*Tarefas a realizar*
[A] Com base no excerto sobre a crise da dívida grega, explique em uma a três frases por que o autor considera um gesto deliberado de humilhação obrigar o Primeiro-Ministro a aceitar o programa.
[B] Reproduza fielmente o trecho do excerto sobre a crise da dívida grega que vai de "Alguém pensa que" até "a sua dívida.".

*Excerto fornecido*
Alguém pensa que este Primeiro-Ministro (que agiu, confessadamente, em estado de necessidade) tem condições pessoais e políticas para executar um programa em que não acredita e com o qual não concorda? Obrigá-lo a aceitar tal programa e a comprometer-se a executá-lo foi um gesto deliberado de humilhação, tanto mais que, para além da confissão pública do FMI, não é admissível que algum dirigente europeu acredite em tal programa e entenda que a Grécia poderá algum dia pagar a sua dívida.

Como disse um dirigente finlandês, «o que era importante para nós, desde o início, era conseguir condicionantes duras. Sentimos que isso foi conseguido no acordo». É claro que este foi o objectivo de todos os credores que impuseram o ultimato a Tsipras no dia 12.7.2015: obrigá-lo a aceitar condições duras.

E duas perguntas finais. Será válido um ‘acordo’ assinado sob coacção por quem não acredita nas (e não concorda com as) medidas nele inscritas? As dívidas resultantes deste diktat poderão ser exigidas ao povo grego, que tão expressivamente rejeitou as propostas dos credores? Não se tratará de dívidas ilegítimas ou mesmo de dívidas odiosas, que, segundo o Direito Internacional, os povos não têm que pagar?

14 — Esta guerra dos credores contra o povo grego foi travada (e ganha pelos credores-agressores) também para deixar claro aos povos das colónias do sul que, nesta Europa do euro, nesta Europa do capital, nesta Europa alemã, quem dita as regras são os senhores-credores da ‘metrópole’. Aos povos das ‘colónias’ resta aceitar, submissamente, a sua sorte de colonizados, humilhados e ofendidos, ‘escravizados’.

O exemplo recente da Grécia mostra, a meu ver, entre outras coisas, que, no quadro da UEM, não tem qualquer viabilidade nenhum programa sério de renegociação e reestruturação da dívida soberana, por mais insustentável que seja essa dívida. Nesta ‘Europa’ agora dividida em credores e devedores, os primeiros recusam qualquer possibilidade de reestruturação da dívida que asfixia os devedores.

*Dados fornecidos*
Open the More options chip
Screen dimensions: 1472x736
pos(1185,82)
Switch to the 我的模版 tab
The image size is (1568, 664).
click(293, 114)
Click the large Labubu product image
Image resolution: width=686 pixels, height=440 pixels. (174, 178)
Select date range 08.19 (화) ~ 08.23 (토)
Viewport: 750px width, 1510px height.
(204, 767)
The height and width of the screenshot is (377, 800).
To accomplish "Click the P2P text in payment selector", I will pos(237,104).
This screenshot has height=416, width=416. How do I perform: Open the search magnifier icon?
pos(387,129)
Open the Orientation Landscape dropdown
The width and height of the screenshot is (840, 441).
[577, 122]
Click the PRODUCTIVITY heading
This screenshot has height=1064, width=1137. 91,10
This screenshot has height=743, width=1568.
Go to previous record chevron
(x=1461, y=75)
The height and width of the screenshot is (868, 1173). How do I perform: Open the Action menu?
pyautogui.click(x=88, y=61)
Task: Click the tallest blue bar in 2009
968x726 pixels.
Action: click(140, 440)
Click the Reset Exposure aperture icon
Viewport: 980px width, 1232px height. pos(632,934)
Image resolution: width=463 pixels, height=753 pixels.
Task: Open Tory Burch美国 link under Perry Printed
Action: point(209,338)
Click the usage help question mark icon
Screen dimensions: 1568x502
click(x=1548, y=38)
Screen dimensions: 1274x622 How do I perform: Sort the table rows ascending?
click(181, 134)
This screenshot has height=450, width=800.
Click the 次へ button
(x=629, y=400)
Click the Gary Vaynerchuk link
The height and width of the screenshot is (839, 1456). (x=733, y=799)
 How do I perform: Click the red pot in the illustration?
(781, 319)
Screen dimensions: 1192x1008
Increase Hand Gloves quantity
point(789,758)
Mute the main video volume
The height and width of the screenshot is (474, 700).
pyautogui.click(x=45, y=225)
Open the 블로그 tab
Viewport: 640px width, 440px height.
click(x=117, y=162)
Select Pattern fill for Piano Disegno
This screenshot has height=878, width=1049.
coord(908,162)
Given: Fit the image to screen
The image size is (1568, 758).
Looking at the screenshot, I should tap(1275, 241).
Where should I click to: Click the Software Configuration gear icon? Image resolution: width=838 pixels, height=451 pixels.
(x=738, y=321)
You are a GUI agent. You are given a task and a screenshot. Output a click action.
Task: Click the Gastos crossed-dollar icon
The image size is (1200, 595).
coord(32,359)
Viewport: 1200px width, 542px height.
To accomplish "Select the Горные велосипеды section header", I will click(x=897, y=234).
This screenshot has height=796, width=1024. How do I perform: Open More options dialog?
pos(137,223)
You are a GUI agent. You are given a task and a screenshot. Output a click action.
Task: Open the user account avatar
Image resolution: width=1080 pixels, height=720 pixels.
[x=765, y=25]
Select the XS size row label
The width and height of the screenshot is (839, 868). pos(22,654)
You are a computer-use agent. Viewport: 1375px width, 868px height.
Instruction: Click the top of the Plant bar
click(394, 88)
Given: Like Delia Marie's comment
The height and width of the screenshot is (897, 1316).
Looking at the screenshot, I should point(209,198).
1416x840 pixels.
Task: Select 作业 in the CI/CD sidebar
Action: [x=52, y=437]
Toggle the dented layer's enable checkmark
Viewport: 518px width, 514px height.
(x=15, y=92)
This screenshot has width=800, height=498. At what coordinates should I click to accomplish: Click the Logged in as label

*Soluções detalhadas*
[A] O Primeiro-Ministro não acredita no programa nem concorda com ele, mas foi obrigado a aceitá-lo e a comprometer-se a executá-lo. Além disso, depois da confissão pública do FMI, o autor considera inadmissível que algum dirigente europeu acredite no programa e entenda que a Grécia poderá algum dia pagar a sua dívida.

[B]
Alguém pensa que este Primeiro-Ministro (que agiu, confessadamente, em estado de necessidade) tem condições pessoais e políticas para executar um programa em que não acredita e com o qual não concorda? Obrigá-lo a aceitar tal programa e a comprometer-se a executá-lo foi um gesto deliberado de humilhação, tanto mais que, para além da confissão pública do FMI, não é admissível que algum dirigente europeu acredite em tal programa e entenda que a Grécia poderá algum dia pagar a sua dívida.